> [Written exercise]:
Put each of the rows below into a Markdown table with the columns No. and Row, numbering them in order and skipping any blank lines.

> [Extracted material]:
________________________

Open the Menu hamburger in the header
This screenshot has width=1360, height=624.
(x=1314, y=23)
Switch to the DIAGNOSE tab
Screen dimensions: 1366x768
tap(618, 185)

________________________

> [Exercise response]:
| No. | Row |
|---|---|
| 1 | Open the Menu hamburger in the header |
| 2 | This screenshot has width=1360, height=624. |
| 3 | (x=1314, y=23) |
| 4 | Switch to the DIAGNOSE tab |
| 5 | Screen dimensions: 1366x768 |
| 6 | tap(618, 185) |